DOCUMENT EXCERPT ->
################
Jan 19, 2026

How PostgreSQL Works Internally When You Initialize a New Cluster

In PostgreSQL, a cluster is a single PostgreSQL server instance that manages multiple databases using one data directory (PGDATA).

Initializing a PostgreSQL cluster looks simple on the surface. You run one command:

initdb -D mydata

And PostgreSQL replies with a few friendly messages like:

creating directory ... ok
running bootstrap script ... ok
performing post-bootstrap initialization ... ok

But internally, PostgreSQL performs many carefully ordered steps involving filesystem setup, locale handling, a special bootstrap backend, and system catalog creation.

This blog explains exactly what happens internally when PostgreSQL initializes a new cluster, in a way that beginners can understand, while still being accurate to the PostgreSQL source code.

What Does “Initialize a Cluster” Mean in PostgreSQL?

In PostgreSQL, a cluster is:

A data directory
A set of system catalogs
A shared WAL (write ahead log) and control structure
A collection of databases (template0, template1, postgres, and user DBs)

Running initdb does not start a server.

It creates the physical and logical foundation required for PostgreSQL to run.

How initdb Works Internally

Internally, initdb works in two worlds:

Frontend program (initdb.c)
Backend bootstrap server (postgres --boot)

Think of it like this:

initdb (frontend)
   |
   |-- prepares filesystem, config, scripts
   |
   |-- starts postgres in bootstrap mode
   |        |
   |        |-- creates system catalogs
   |
   |-- runs post-bootstrap SQL
   |
   |-- creates template databases

The 8 Internal Stages of initializing a new cluster in postgresql

Even though initdb.c is over 3000 lines long, the entire process can be understood in 8 clear stages.

1. Locale and Environment Setup

Before PostgreSQL writes anything to disk, it must ensure that:

Locale names are valid
Encoding matches locale
ICU or libc collation is consistent

Relevant source code functions (from initdb.c):

save_global_locale()
restore_global_locale()
check_locale_name()
check_locale_encoding()
check_icu_locale_encoding()
setlocales()
set_info_version()

What happens here?

Reads environment variables like LC_ALL, LANG
Validates encoding compatibility (UTF-8, etc.)
Prepares collation rules
Stores version information for Information Schema

At this stage:

No directories exist
No files are created

2. Creating the Data Directory

Now PostgreSQL creates the cluster directory structure.

Key functions:

create_data_directory()
initialize_data_directory()
setup_data_file_paths()

What is created?

$PGDATA/
 +-- base/
 +-- global/
 +-- pg_xact/
 +-- pg_multixact/
 +-- pg_commit_ts/
 +-- pg_subtrans/
 +-- pg_tblspc/

And the most critical file:

global/pg_control

pg_control stores:

System identifier
WAL state
Next transaction ID

Checkpoint information

PostgreSQL cannot start without this file.

3. WAL Directory Initialization

PostgreSQL now prepares the Write-Ahead Log (WAL).

Source code function:

create_xlog_or_symlink()
################
SET PROBLEM 1 ->
Decide whether each statement below agrees with the article on PostgreSQL cluster initialization: (a) running initdb starts a PostgreSQL server; (b) pg_control keeps the next transaction ID; (c) during locale and environment setup, no files are created. For each one, answer yes or no and quote the deciding words from the article.
SET PROBLEM 2 ->
Write a continuation of the article on PostgreSQL cluster initialization that begins right after its final line.

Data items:
################
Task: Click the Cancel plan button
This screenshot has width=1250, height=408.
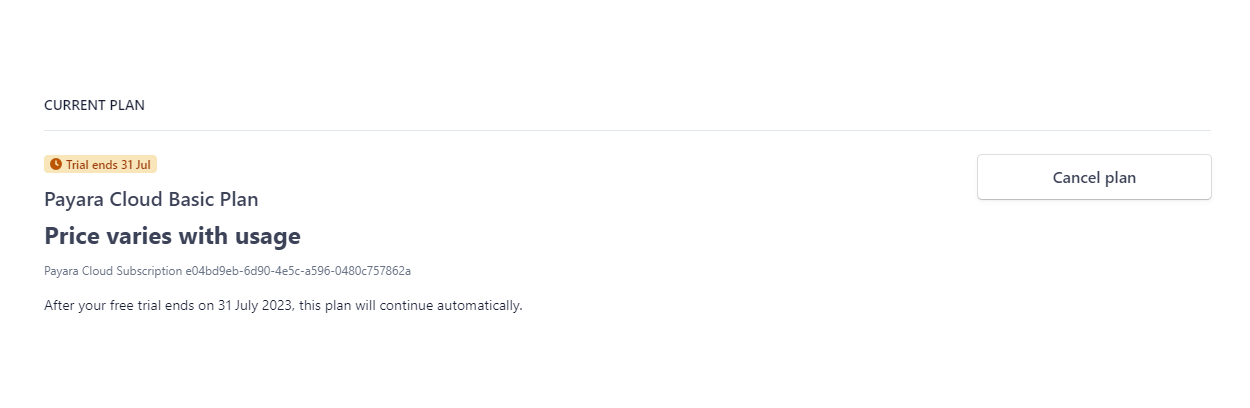Action: pyautogui.click(x=1094, y=177)
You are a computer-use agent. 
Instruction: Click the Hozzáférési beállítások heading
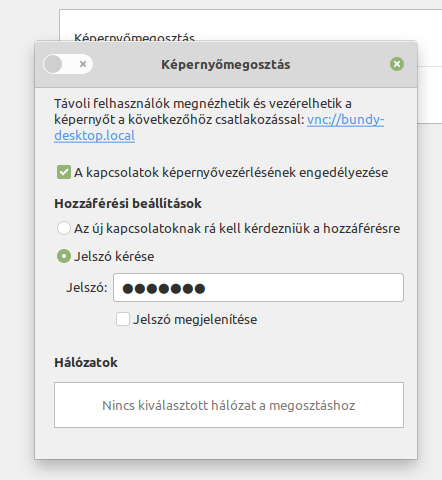click(x=128, y=203)
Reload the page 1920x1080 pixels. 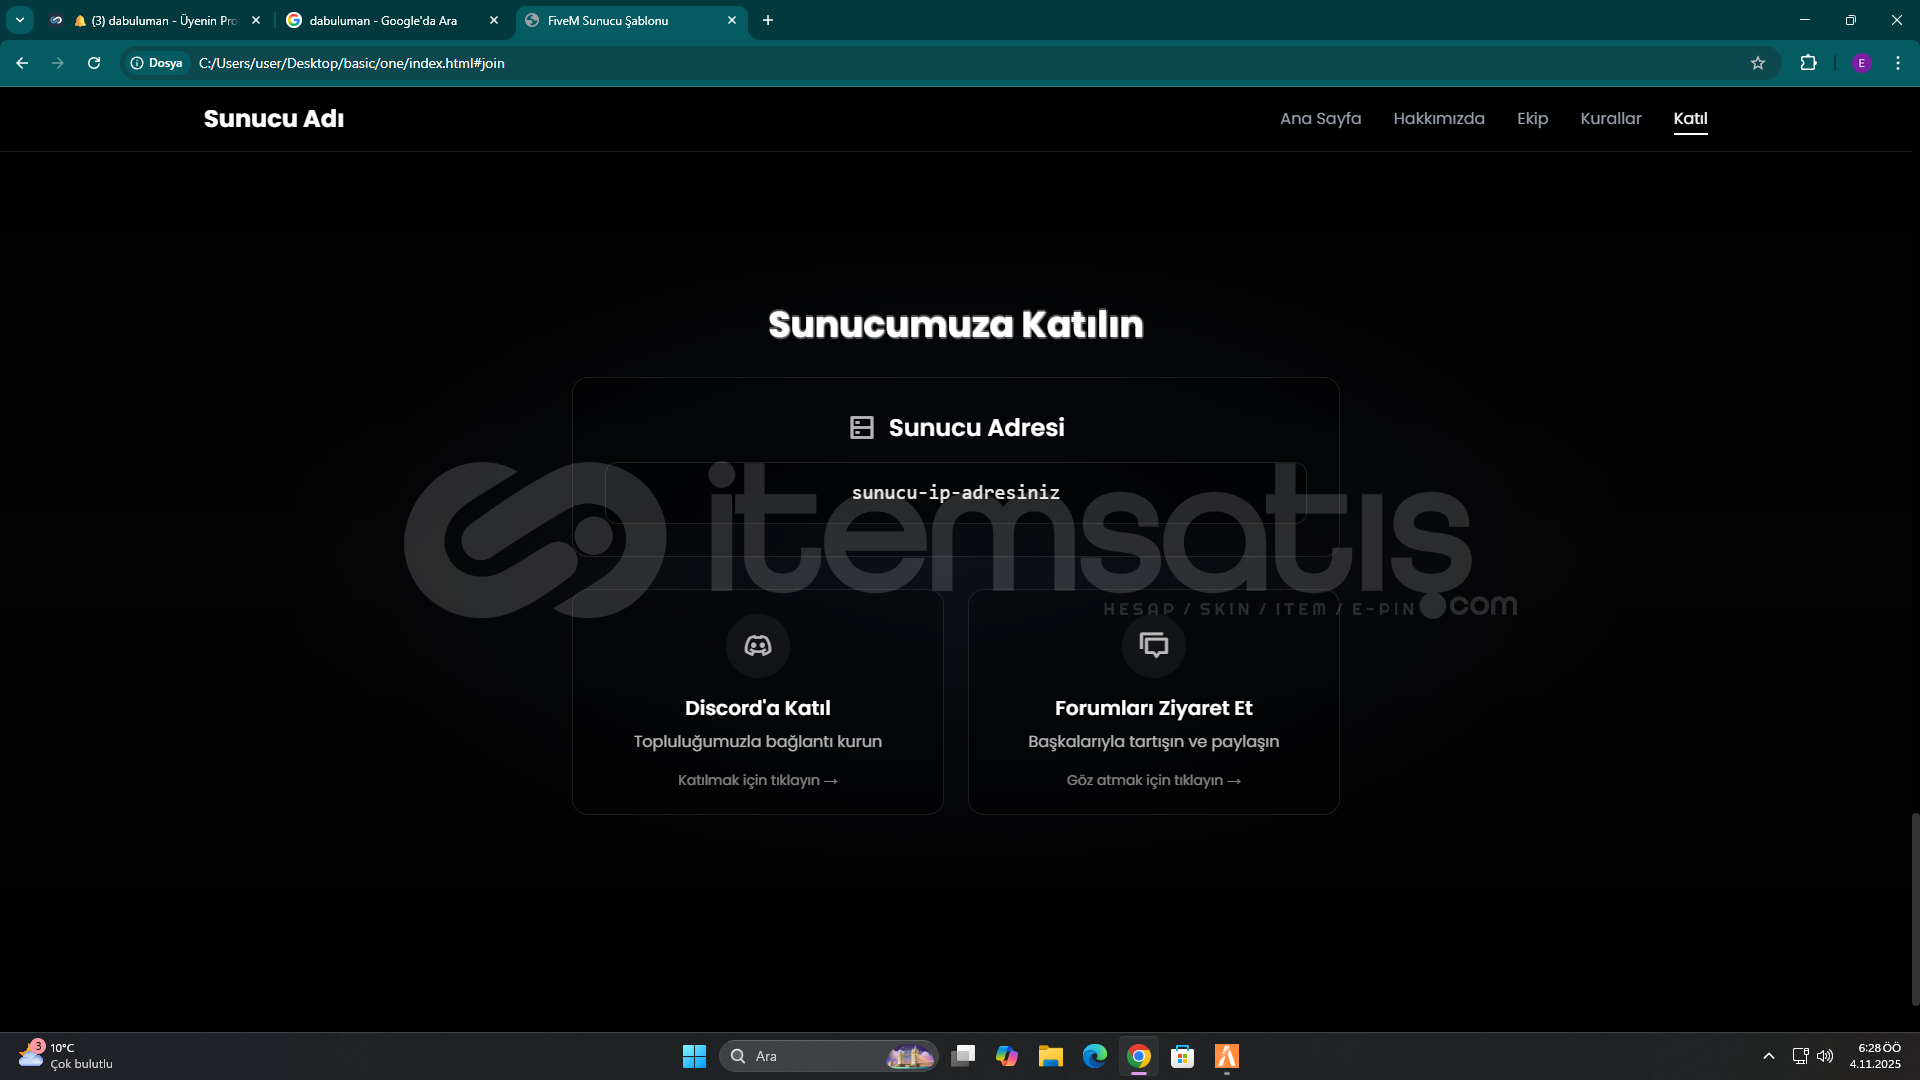(x=94, y=63)
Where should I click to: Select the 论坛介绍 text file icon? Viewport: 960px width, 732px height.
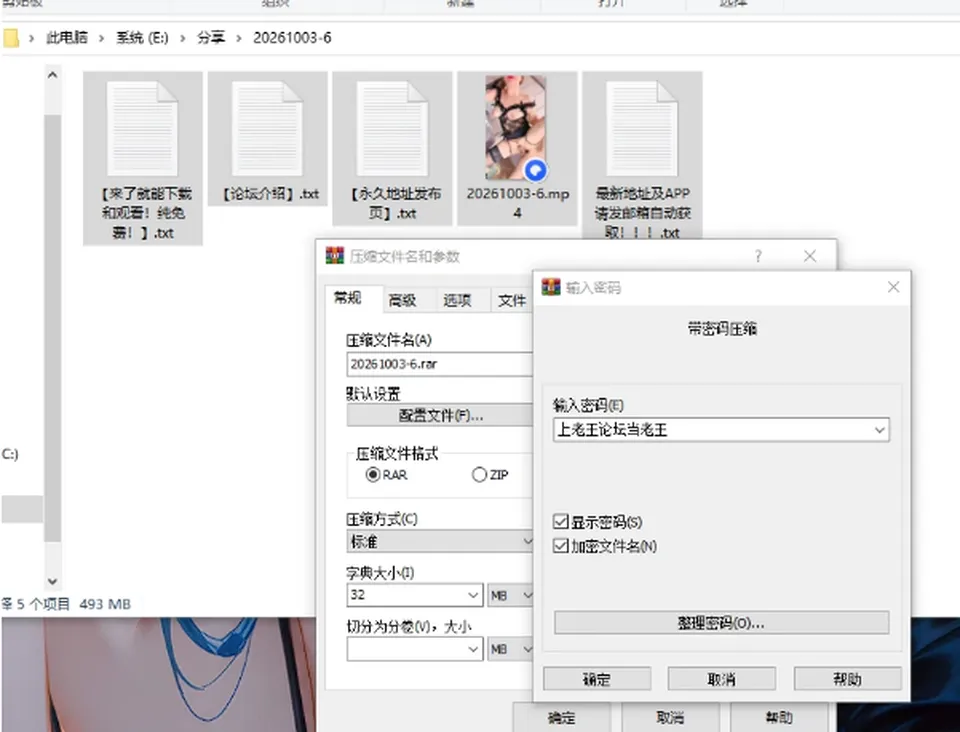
################
OUTPUT 1 ->
(a) No: "Running initdb does not start a server."
(b) Yes: "Next transaction ID"
(c) Yes: "No files are created"

OUTPUT 2 ->
Result:

pg_wal/

(or a symbolic link, if configured)

This stage ensures crash safety before any catalogs exist.

4. Configuration File Creation

Now PostgreSQL creates minimal configuration files so the backend can start.

Source code functions:

choose_dsm_implementation()
setup_config()

Files created:

postgresql.conf
pg_hba.conf
pg_ident.conf

This matches the output:

creating configuration files ... ok

At this point:

PostgreSQL still has no system catalogs
But it is ready to start a backend process

5. Bootstrap Backend – System Catalog Creation

This is the most important stage.

PostgreSQL has a problem:

System catalogs are tables, but tables cannot exist until catalogs exist.

The solution is bootstrap mode.

Frontend function (in initdb.c):

bootstrap_template1()

What this function does:

Prepares a BKI script (postgres.bki)

Starts the backend like this:

postgres --boot
Sends catalog definitions to the backend

Backend execution (server source code)

File:

src/backend/bootstrap/bootstrap.c

Main function:

BootstrapModeMain()

This backend:

Runs as a single process
No WAL
No shared buffers

No SQL executor
No background workers

What catalogs are created here?

Examples:

pg_class
pg_attribute
pg_type
pg_proc
pg_namespace
pg_database

pg_authid

These definitions come from:

src/include/catalog/*.h

Example:

CATALOG(pg_class, 1259, RelationRelationId)

Physical storage is created using:

heap_create_with_catalog()

At the end of this stage:

PostgreSQL finally has working system catalogs
A real database (template1) now exists

6. Post-Bootstrap Catalog Population

Now PostgreSQL can execute normal SQL.

The frontend generates SQL and sends it to the backend.

Source code functions:

setup_depend()
setup_description()
setup_collation()
setup_privileges()
setup_schema()
setup_run_file()

What is loaded?

pg_depend
pg_description

pg_collation
Initial privileges
Information Schema
System views

System functions

From files like:

information_schema.sql
system_views.sql
system_functions.sql

7. Creating Default Databases

PostgreSQL now creates the standard databases.

Source code functions:

make_template0()
make_postgres()

Actual order:

template1 – created during bootstrap
template0 – copied from template1 and frozen
postgres – copied from template1

Database creation is done by filesystem copying, not SQL row-by-row inserts.

This is why:

template0 is never modified
New databases are created instantly

8. Final Sync and Completion

The final step ensures durability.

Source code function:

sync_data_directory()

This:

Flushes all data to disk
Makes the cluster crash-safe

Output:

syncing data to disk ... ok

At this point, the PostgreSQL cluster is ready.

Final Execution Flow (Simplified)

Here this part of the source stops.